Sunday, September 13, 2015

Hawberry Brandy

Harvested hawberries  
This is a great recipe for anyone looking for an excuse to enjoy an unusual winter spirit. Hawberry brandy is easy to make, yummy to drink, and has the added bonus of being traditionally used by herbalists as a medicinal tincture to regulate cholesterol, improve blood pressure and boost circulation. What more could you ask for?

If you've actually got a heart condition though, do check with your GP before casting aside the cardiac pills and skipping merrily down the hawberry brandy route - according to WebMD.com, it can have some major interactions with common heart medication.

You will need...

Lots of fat, juicy, ripe haw berries (from the Hawthorn tree, also known as Whitethorn)

Some brandy. And that's about it. 

Step 1

Firstly put the haws in the freezer for a few hours - this mimics the frost and softens the berries, saving you the hassle of pricking all the skins with a needle.

The key ingredients: brandy, frozen haws, jar

Step 2

Next sterilise a bottle or Kilner jar, half fill it with haws, pour in the brandy (it must be 40% alcohol - anything less and it's likely to go mouldy) right up to the top of the bottle. Some people add a bit of sugar, but you don't have to.

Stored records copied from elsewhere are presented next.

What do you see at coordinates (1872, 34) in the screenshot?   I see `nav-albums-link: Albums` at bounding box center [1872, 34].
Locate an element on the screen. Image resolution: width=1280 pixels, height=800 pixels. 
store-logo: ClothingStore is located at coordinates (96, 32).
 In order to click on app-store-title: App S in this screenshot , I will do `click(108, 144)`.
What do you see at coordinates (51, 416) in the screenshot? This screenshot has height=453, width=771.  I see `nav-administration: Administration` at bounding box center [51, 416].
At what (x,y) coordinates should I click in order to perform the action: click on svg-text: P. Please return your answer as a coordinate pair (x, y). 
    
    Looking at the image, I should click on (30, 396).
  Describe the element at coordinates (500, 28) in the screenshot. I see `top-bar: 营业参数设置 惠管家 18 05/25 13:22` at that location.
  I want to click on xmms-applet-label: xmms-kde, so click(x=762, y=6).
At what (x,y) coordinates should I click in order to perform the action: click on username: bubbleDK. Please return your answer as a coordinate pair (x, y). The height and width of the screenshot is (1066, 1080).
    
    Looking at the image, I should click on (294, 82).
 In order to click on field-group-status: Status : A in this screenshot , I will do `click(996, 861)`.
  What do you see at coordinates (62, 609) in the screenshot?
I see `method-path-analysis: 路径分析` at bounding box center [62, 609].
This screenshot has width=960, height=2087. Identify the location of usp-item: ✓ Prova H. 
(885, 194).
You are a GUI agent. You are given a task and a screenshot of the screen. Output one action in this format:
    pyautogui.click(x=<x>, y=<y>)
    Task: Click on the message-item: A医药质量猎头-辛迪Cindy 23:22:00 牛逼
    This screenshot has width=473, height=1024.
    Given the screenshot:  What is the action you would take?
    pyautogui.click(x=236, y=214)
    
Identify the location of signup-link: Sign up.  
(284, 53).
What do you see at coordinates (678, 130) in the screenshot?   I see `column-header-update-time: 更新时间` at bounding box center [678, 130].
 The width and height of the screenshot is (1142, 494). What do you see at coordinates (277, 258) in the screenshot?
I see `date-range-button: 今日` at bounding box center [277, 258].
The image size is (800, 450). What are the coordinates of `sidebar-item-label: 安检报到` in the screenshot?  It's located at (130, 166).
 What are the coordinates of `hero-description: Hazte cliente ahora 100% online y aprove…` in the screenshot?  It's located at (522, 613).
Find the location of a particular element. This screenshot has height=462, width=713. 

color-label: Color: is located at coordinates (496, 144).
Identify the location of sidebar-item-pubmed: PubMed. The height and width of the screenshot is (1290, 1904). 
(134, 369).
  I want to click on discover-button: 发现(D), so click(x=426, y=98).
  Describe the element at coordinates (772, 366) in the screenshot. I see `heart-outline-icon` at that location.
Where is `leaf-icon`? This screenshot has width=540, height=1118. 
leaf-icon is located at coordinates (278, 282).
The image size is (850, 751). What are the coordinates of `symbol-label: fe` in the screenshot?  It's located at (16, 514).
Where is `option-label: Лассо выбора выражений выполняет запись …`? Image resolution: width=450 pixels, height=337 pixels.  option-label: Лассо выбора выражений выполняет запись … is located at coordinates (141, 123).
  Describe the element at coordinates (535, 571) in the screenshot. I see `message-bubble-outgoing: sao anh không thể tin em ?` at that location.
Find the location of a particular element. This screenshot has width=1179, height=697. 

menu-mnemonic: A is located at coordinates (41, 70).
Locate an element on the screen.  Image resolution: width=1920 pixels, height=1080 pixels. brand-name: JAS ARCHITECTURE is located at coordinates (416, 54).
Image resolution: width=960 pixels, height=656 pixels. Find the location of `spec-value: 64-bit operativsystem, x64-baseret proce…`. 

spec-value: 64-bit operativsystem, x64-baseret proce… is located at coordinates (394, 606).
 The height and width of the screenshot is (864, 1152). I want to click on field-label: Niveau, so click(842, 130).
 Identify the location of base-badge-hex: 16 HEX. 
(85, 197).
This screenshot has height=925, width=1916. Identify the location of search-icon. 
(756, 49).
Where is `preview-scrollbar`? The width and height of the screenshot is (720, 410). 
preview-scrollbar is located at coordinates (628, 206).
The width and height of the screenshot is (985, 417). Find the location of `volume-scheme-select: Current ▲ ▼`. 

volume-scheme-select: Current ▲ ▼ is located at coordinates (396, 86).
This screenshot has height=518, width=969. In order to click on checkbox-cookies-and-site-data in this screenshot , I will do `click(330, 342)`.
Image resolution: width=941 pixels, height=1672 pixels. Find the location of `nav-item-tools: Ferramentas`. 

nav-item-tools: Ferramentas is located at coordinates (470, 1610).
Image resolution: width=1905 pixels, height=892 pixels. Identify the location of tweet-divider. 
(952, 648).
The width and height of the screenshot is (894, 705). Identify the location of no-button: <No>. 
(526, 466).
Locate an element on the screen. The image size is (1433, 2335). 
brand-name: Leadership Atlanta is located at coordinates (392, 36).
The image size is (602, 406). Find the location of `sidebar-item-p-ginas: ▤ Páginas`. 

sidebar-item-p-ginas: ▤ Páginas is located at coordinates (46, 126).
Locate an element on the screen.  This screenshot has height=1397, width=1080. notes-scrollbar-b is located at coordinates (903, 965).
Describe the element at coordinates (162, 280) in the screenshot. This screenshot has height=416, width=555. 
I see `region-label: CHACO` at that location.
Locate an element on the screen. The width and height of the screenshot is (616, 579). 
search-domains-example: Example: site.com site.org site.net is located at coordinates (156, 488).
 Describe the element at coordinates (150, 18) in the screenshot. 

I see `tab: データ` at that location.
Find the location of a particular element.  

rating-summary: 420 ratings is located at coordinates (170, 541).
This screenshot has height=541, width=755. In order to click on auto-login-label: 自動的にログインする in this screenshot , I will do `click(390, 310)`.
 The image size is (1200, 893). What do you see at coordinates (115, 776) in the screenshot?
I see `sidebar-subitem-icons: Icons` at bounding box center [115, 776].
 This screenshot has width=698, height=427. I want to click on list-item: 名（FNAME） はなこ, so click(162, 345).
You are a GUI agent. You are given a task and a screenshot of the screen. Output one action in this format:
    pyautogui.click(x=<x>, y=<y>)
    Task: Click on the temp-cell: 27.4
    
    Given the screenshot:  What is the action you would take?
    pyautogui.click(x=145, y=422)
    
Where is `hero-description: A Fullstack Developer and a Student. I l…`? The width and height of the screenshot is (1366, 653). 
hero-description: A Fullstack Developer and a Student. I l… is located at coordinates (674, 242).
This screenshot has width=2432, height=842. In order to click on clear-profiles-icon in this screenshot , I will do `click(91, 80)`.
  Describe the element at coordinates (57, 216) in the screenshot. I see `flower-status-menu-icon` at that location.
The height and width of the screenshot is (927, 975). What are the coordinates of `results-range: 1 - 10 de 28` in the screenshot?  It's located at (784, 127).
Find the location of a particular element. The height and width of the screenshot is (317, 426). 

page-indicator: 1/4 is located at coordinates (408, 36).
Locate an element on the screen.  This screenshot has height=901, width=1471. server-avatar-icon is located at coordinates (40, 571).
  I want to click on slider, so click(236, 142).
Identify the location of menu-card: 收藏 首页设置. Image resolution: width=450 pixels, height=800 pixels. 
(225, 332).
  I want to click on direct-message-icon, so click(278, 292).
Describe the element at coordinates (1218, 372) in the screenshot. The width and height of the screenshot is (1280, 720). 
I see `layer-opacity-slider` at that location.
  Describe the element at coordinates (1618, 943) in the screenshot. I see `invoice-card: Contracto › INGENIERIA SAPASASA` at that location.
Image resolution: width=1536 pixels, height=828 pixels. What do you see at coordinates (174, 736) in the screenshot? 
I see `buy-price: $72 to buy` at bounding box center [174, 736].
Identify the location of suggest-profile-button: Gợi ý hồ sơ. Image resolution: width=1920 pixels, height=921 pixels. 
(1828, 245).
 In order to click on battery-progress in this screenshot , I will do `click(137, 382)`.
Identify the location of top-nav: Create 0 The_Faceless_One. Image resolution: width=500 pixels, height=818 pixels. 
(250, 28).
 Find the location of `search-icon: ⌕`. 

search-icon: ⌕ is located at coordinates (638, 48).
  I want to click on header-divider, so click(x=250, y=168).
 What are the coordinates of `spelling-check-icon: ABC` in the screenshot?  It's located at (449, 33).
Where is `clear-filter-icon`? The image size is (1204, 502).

Screw the lid on tightly and pop it in a dark, cool cupboard for two to three months to macerate. Shake it every few weeks. After a couple of weeks, the colour will start to seep out of the haws and they'll look a bit insipid. This is quite normal.

Step 3

Unlike my other recipes, I'm yet to actually taste this one as it takes such a long time to do its thing, so I'll have to let you know what it's like in December. I'm going to err on the side of caution by freezing some haws now and if it's really delicious, I'll make another batch in the new year.